Olivia Ward (with Emilie Vinson)

When I was a kid, I envisioned a storybook future. I truly believed that one day I was going to meet my Prince Charming and we would live happily ever after. My life would be complete.

Well, life isn’t a fairytale. But that didn’t stop me from seeking affirmation and significance from guys. By the time I finished high school, I thought I had met my Mr. Right.

We had a lot of things in common. Everyday we’d spend hours talking about every little thing you can imagine. We were in love. Eventually we felt that marriage was the way to go. It felt right because I didn’t want to be lonely for the rest of my life.

Eventually lust became the focal point of our relationship, and we fooled around a lot. We convinced ourselves that we were “just having fun.” We would lie to our friends and skip work just so we could go on a rendezvous.

In the midst of following our passion, we were desperately pursuing the excitement of intimacy and pleasure at the expense of each other. Over time, I equated physical intimacy to love. Greed and selfishness took over our relationship – it became a cycle that always had an empty ending.
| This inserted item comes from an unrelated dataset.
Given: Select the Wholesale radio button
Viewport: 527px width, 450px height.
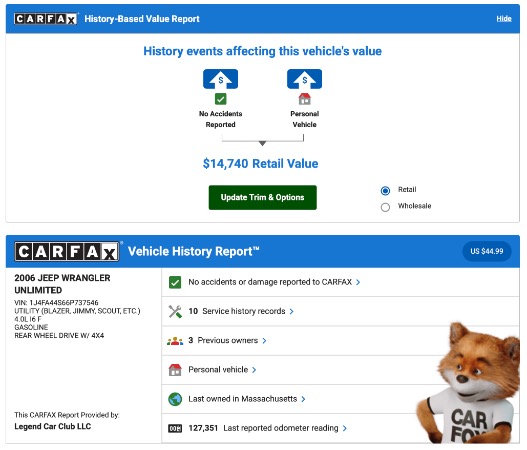Looking at the screenshot, I should (x=385, y=207).
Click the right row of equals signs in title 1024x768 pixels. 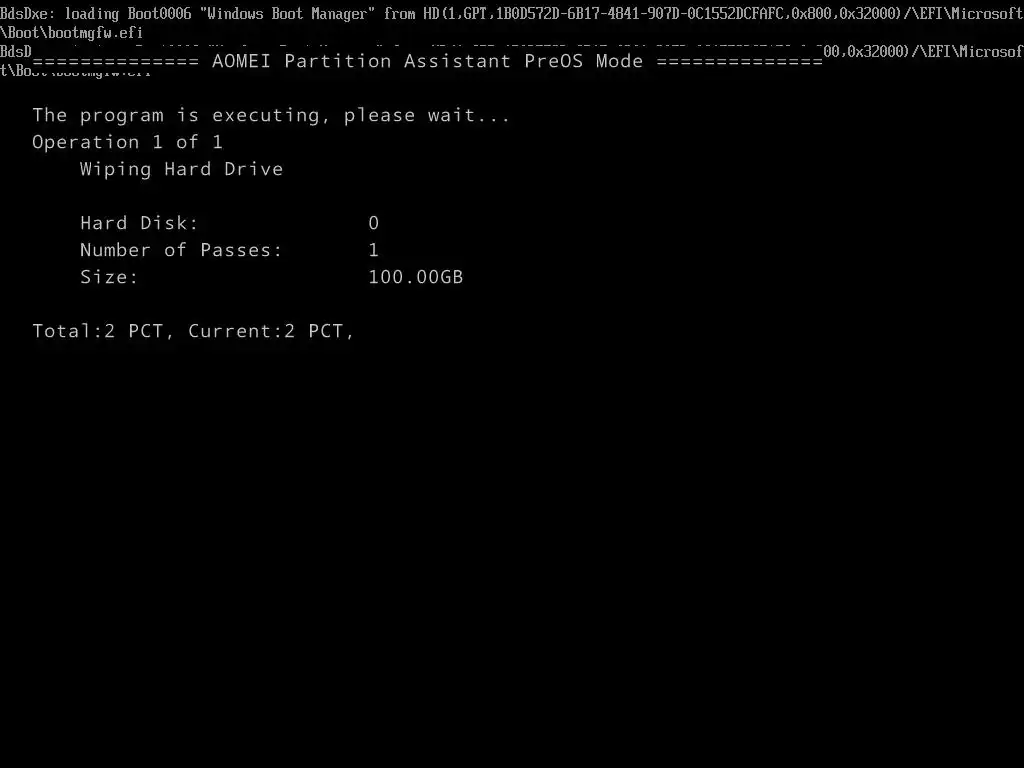[x=739, y=62]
One day, a friend of mine invited me to a “cool” Christian meeting hosted by Student Life [the name for Cru in New Zealand]. I didn’t want to go because in my mind, Christians were weird. When you enter into their “holy” space, they bash you with Bibles and holy water.

To my surprise, this wasn’t the case. Everyone there was normal, and some were actually cool. But what changed my life that day was the message. It was about a personal relationship with a personal God. Something inside clicked.

Coming from a religious background, it was always about what you have to do to deserve something. Now, I was hearing about this Jesus who gave up His life – all because He wanted to know me and relate to me, even when I didn’t deserve it? My entire idea about a distant good-for-nothing god who doesn’t have time for me was ruined.

Now I was faced with a God who was motivated by love, so that I didn’t have to bear the burden of all the crap in my life. And it didn’t matter what I’d done or where I’d been. All I had to do was believe. That was the beginning of my relationship with Jesus.

I had to learn to trust that He was the only one who can truly satisfy my need. This meant putting boundaries in place that would stop me from short-changing myself from having healthy relationships. I had to make some tough decisions in my life about who I hung out with and even who I was going to marry.

Jesus taught me to disassociate love with physical intimacy. He didn’t promise to remove my desire for it, but to learn in the midst of yearning for it that He is trustworthy. That He is the one to run to, not into the arms of another man.

Today, God has blessed me with a marriage – not so that my needs will be fully satisfied, but so that God Himself can express selfless intimacy through my husband.